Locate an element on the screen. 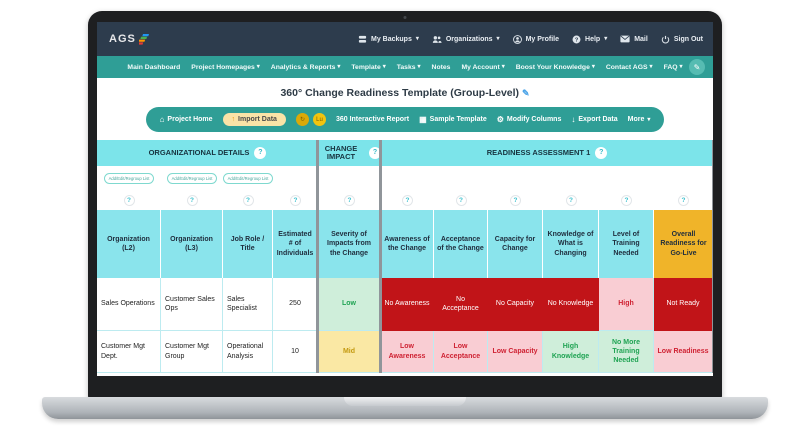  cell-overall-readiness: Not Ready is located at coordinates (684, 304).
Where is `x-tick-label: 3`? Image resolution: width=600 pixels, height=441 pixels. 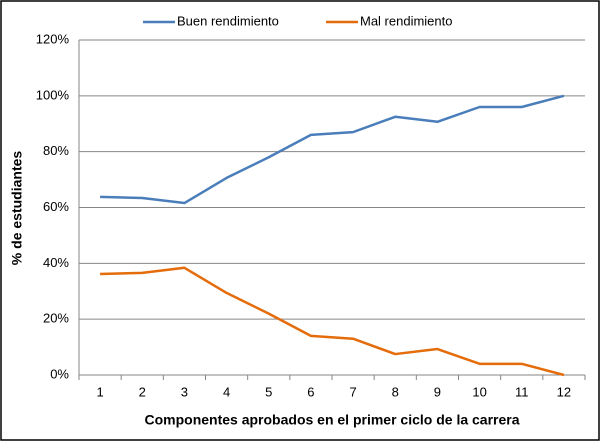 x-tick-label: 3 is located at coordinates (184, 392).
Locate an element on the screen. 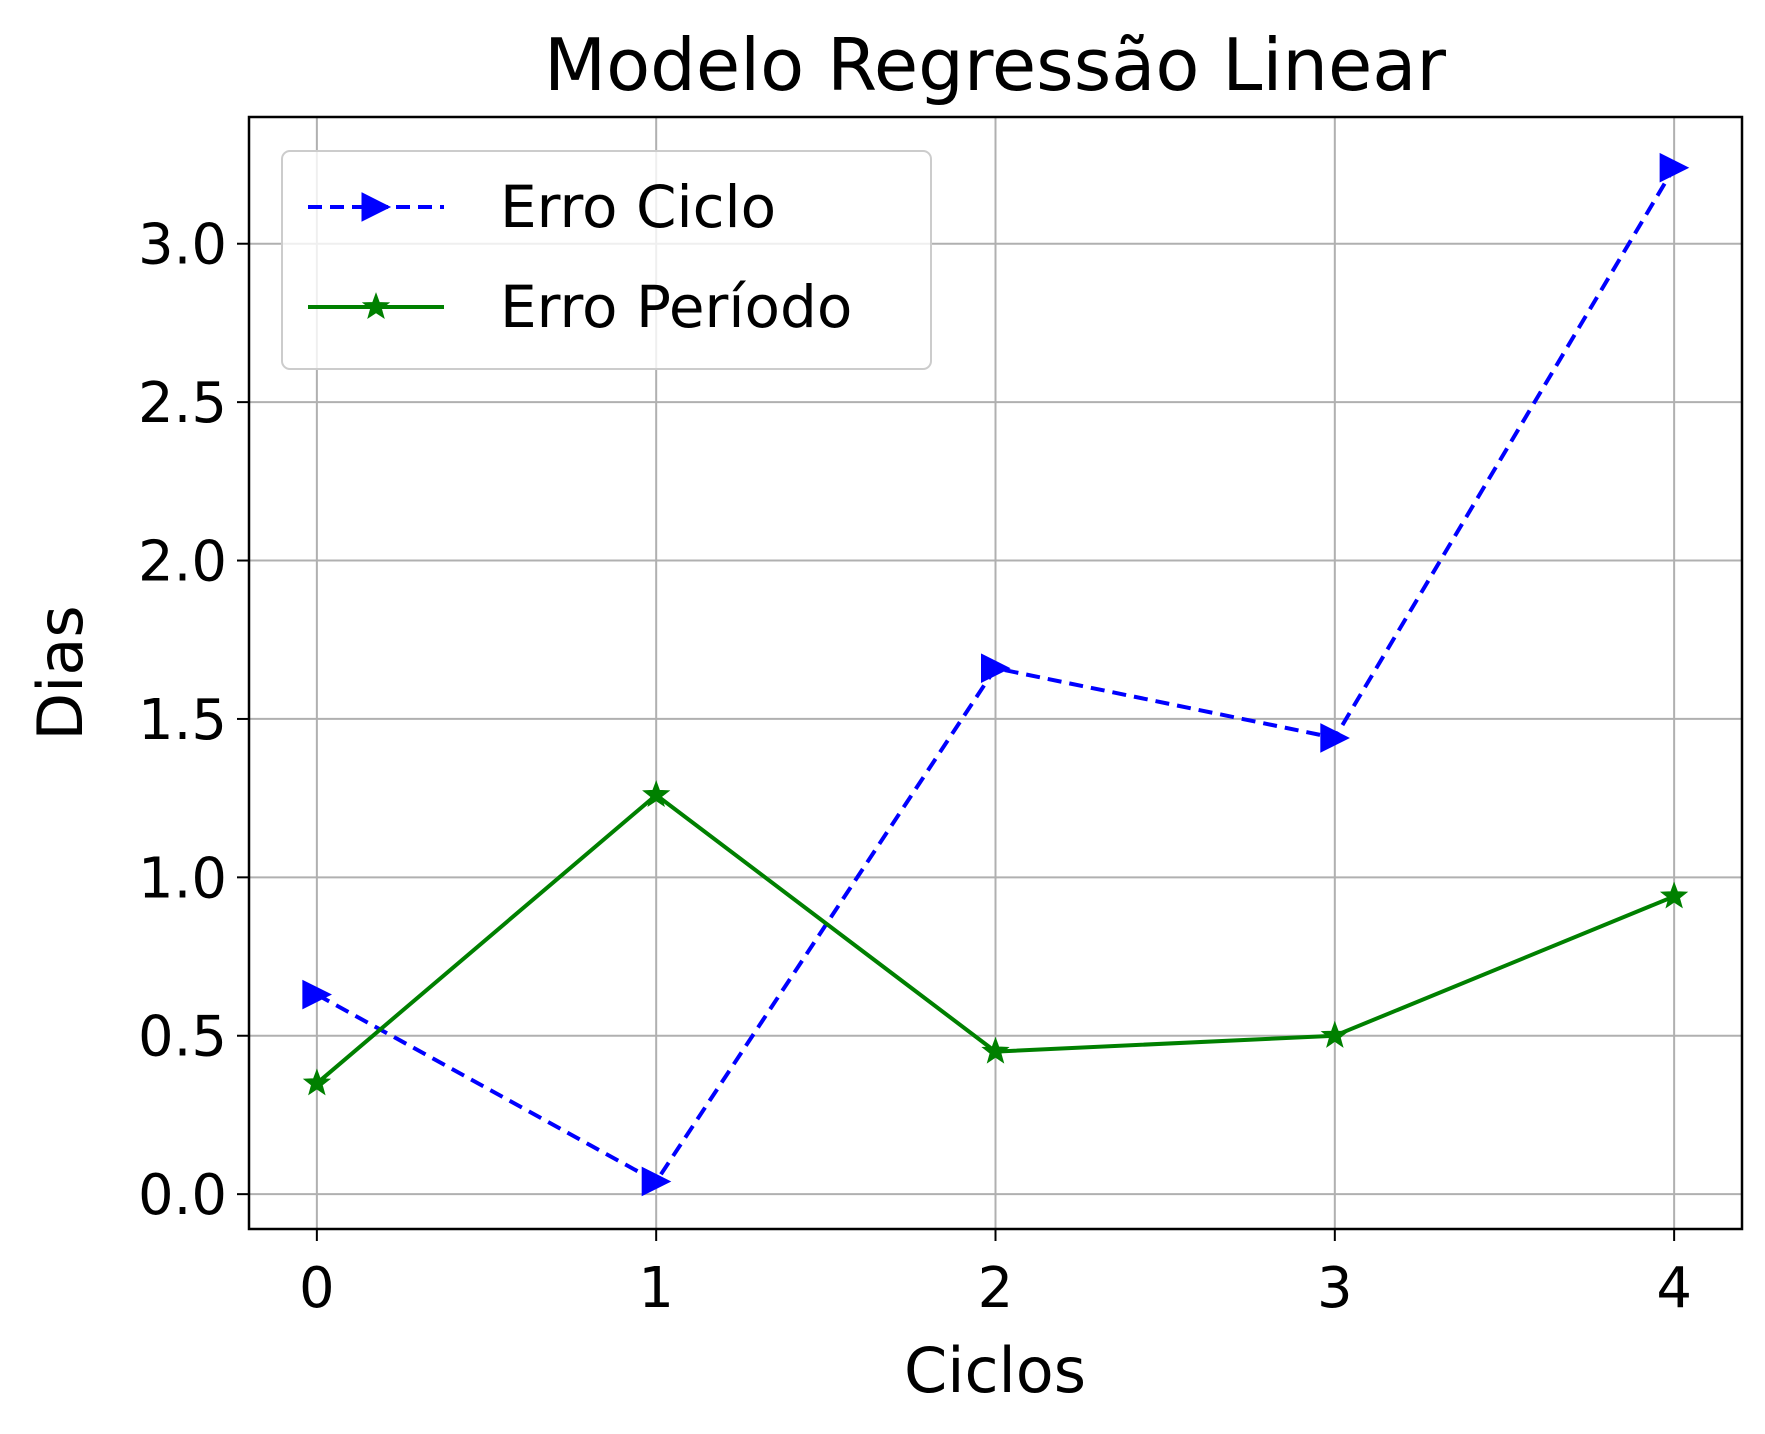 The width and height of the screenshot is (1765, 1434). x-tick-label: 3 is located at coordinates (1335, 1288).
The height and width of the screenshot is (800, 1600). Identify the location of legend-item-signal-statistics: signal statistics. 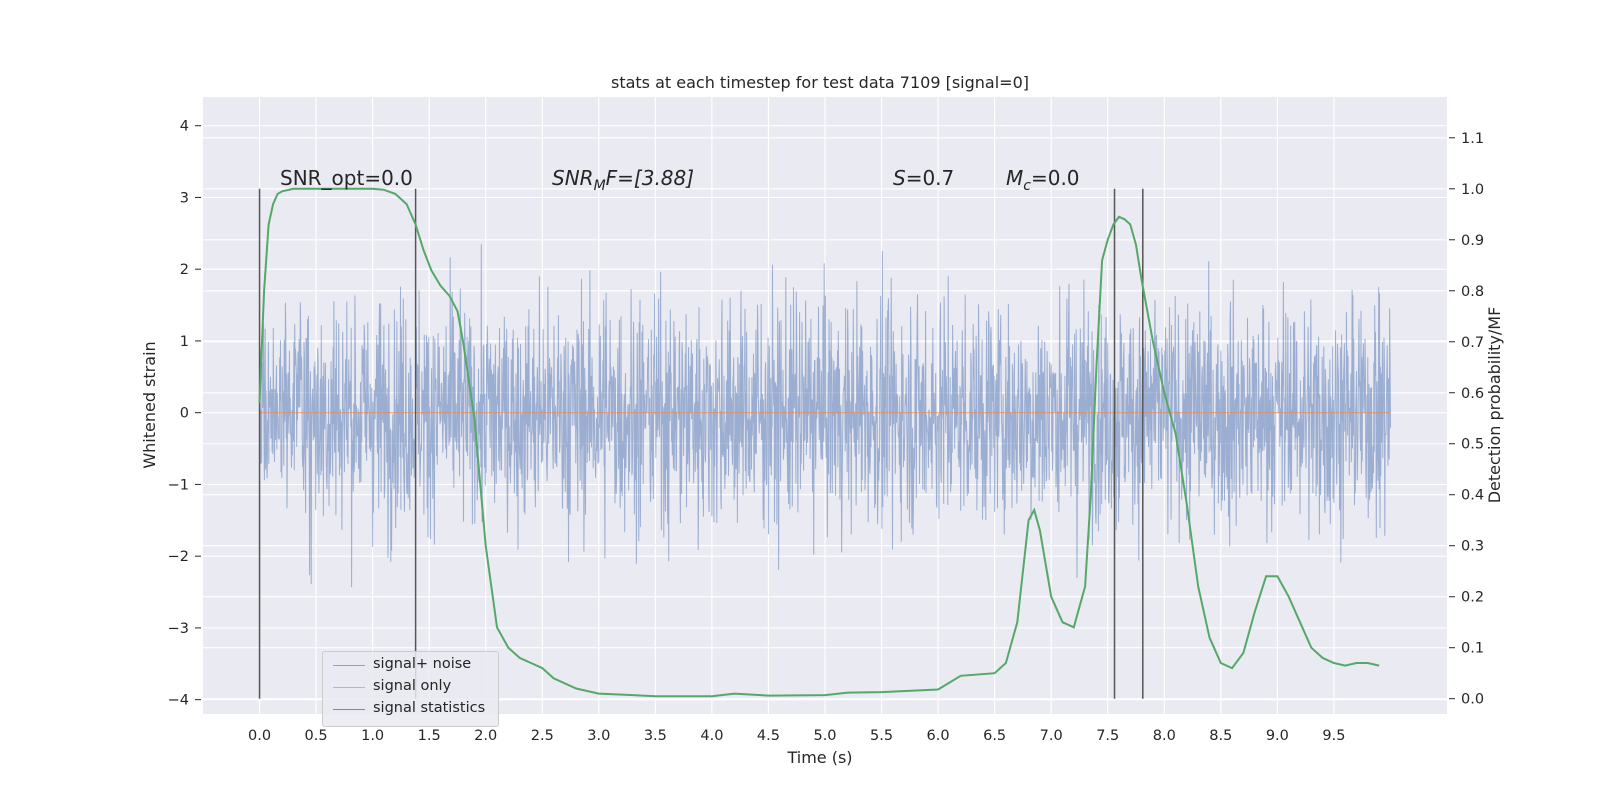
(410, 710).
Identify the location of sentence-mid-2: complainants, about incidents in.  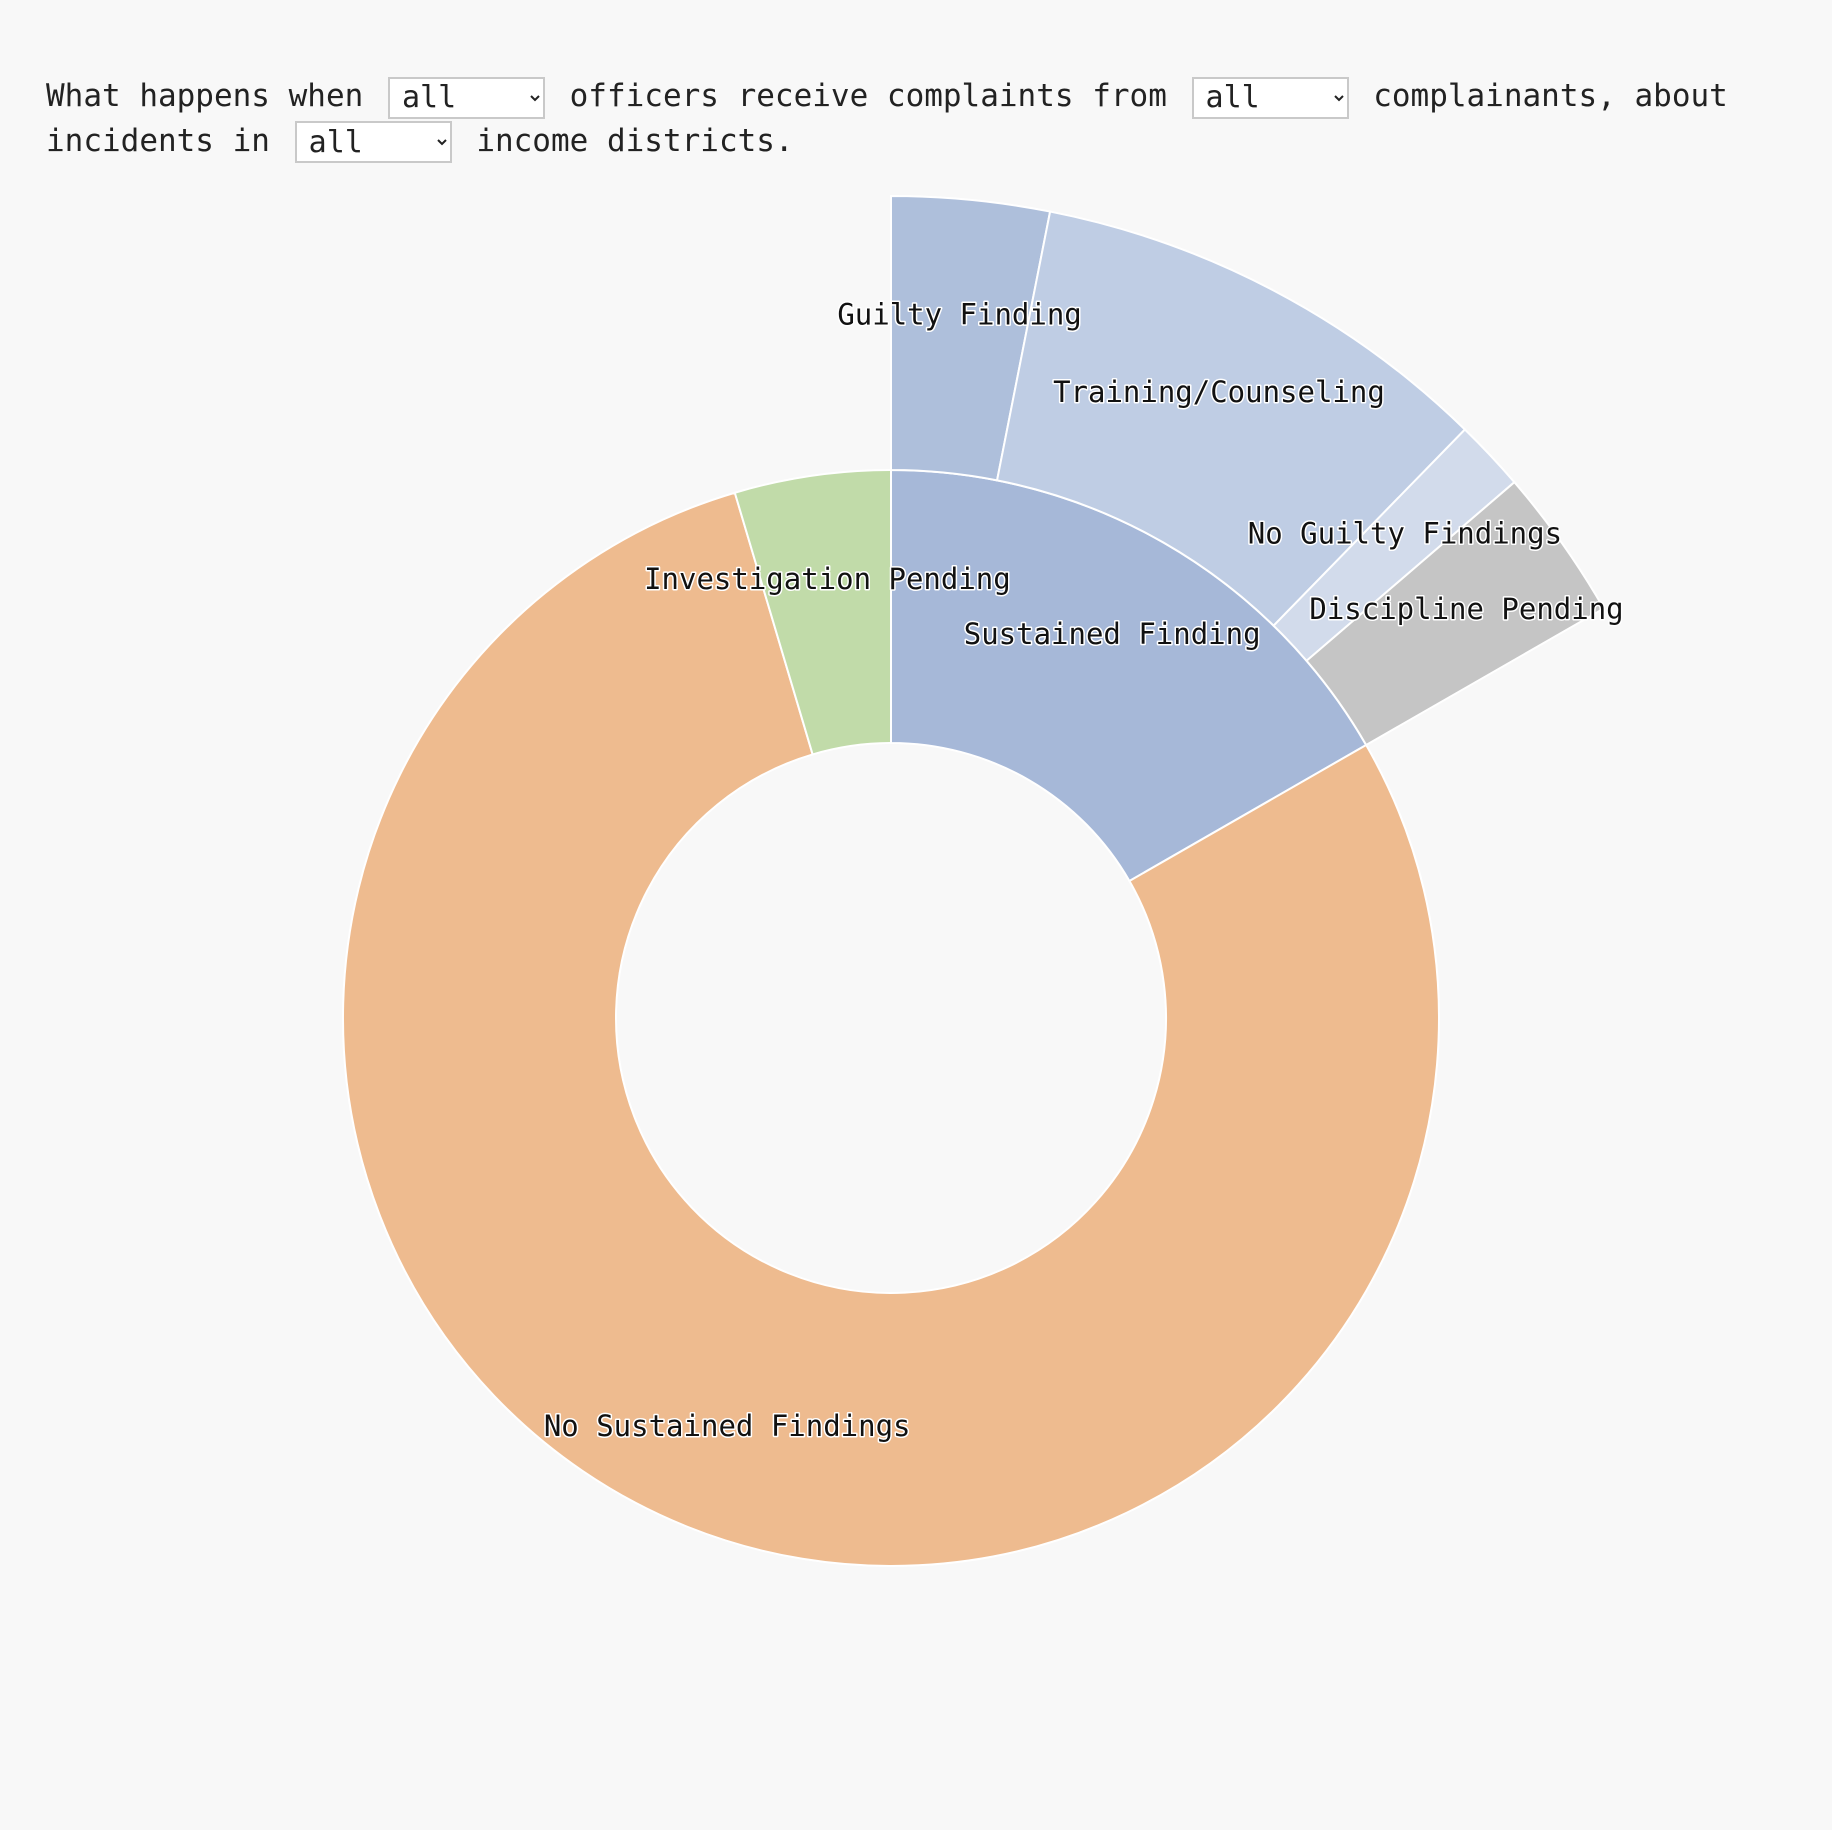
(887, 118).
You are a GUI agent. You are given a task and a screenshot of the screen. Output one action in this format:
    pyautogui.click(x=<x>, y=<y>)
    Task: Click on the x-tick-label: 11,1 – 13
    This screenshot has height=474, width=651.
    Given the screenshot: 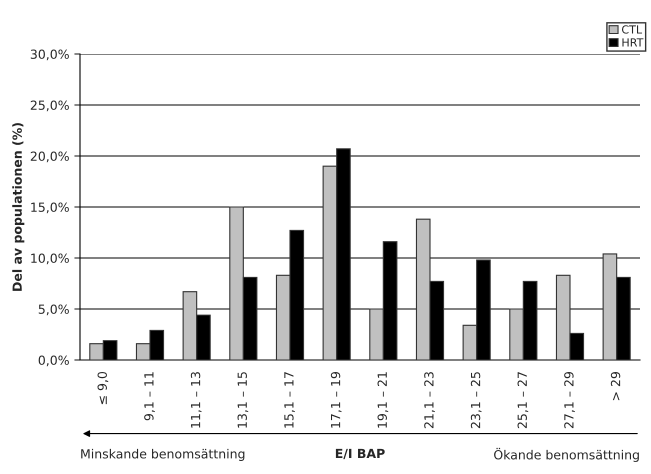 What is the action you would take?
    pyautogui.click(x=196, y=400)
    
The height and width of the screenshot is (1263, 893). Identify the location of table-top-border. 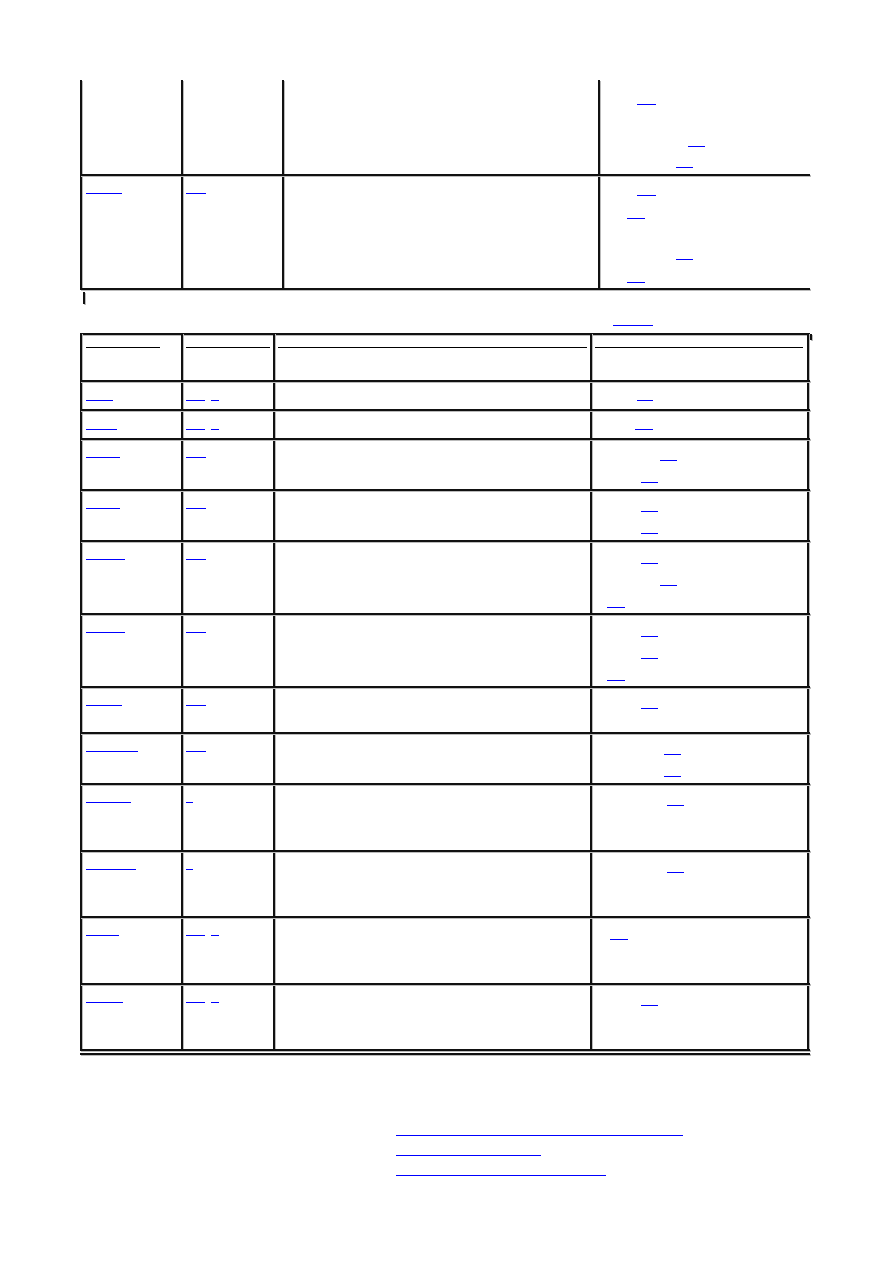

● BRIEF
Rewrite the lines from the one containing "You are a GUI" through the one containing "This screenshot has", replacing "one action" with "a single action" and keeping everything else the same.

● ANSWER TO THIS TASK
You are a GUI agent. You are given a task and a screenshot of the screen. Output a single action in this format:
    pyautogui.click(x=<x>, y=<y>)
    Task: Click on the x-tick-label: 11,1 – 13
    This screenshot has height=474, width=651.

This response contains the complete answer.